Au cours de ces dernières années, l'acide urso-désoxy-cholique a été proposé dans le traitement de la cholestase gravidique. Le but de cette communication est de faire le point sur son efficacité. Ce traitement étant de plus en plus utilisé malgré l'absence d'AMM dans cette pathologie. Si pour la mère, la cholestase ne présente pas de risques majeurs en dehors de l'hypoprothrombinémie, cette pathologie expose classiquement le foetus à une prématurité, une souffrance foetale aiguë ou une mort foetale in utéro. Ces risques restent aujourd'hui mal estimés.
Pour tenter de faire le point, nous avons réalisé une étude rétrospective à propos de 103 dossiers de cholestases gravidiques entre 1996 et 2001 dans les hôpitaux de la Croix-Rousse et Édouard-Herriot à Lyon. Sur ces 103 patientes, 26 ont été traitées par Delursan et du fait des grossesses multiples 37 enfants sont nés. L'action sur le prurit a été spectaculaire. D'un point de vue biologique, les résultats sont plus mitigés puisque environ une patiente sur deux a vu ses acides biliaires et sa cytolyse diminués.
En ce qui concerne les résultats néonataux, 54 % des enfants sont nés prématurément contre 30 % dans le groupe contrôle non traité. 8 % ont présenté une asphyxie néonatale (définie par un apgar à 5 minutes inférieur à 7 et/ou un Ph artériel < 7,15) contre 9 % dans le groupe contrôle. 37 % ont été mutés en unité de soins intensifs contre 25 %. Il n'y a eu, dans les deux groupes, aucune mort foetale in utéro ni aucun décès néonatal.
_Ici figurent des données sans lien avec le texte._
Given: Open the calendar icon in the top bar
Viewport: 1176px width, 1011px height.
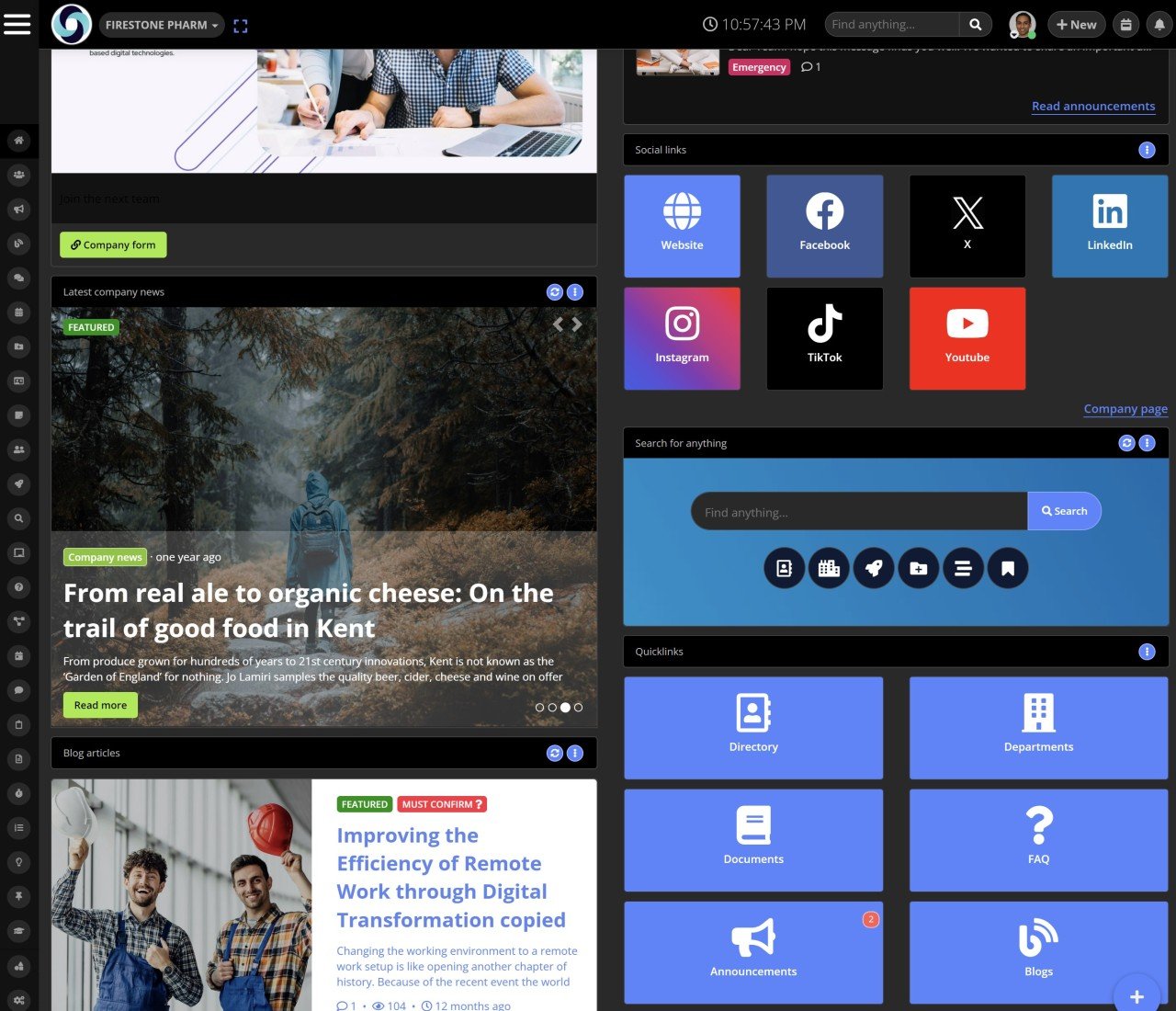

Le taux de prématurés et de mutations en USI, plus important dans le groupe Delursan que dans le groupe contrôle, semble lié à un biais. En effet, les patientes traitées par Delursan présentaient les cholestases les plus importantes et les plus précoces. Si l'on s'intéresse aux mutations en USI, en séparant les prématurés des enfants à terme, les résultats sont un peu différents. Avant terme le nombre d'enfants mutés est identique dans les 2 groupes : 14/20 (70 %) dans le groupe Delursan contre 21/29 (72 %) dans le groupe contrôle. À terme, aucun enfant sur 17 n'a été muté dans le groupe Delursan, contre 3 sur 67 dans le groupe central. Ces résultats sont plutôt en faveur du Delursan, mais les effectifs sont trop faibles pour conclure.
Dans la littérature, le Delursan apparaît comme un traitement sans risque pour l'enfant et pour la mère. Il entraîne le plus souvent une diminution significative du prurit ainsi que des acides biliaires et de la cytolyse. L'étude de Berkane (Acta Obstet Gynecol Scand 2000 ; 79 : 941-946), à propos de 43 cholestases et 19 traitements par Delursan, retrouve des chiffres comparables à notre série.
En conclusion, l'acide urso-désoxy-cholique améliore le prurit dans la majorité des cas, diminue les acides biliaires et la cytolyse dans la moitié des cas et semble jusqu'à ce jour, présenter une totale innocuité pour la mère et l'enfant. Mais il n'est pas possible de dire s'il diminue le risque de prématurité, de souffrance foetale et de mort in utéro.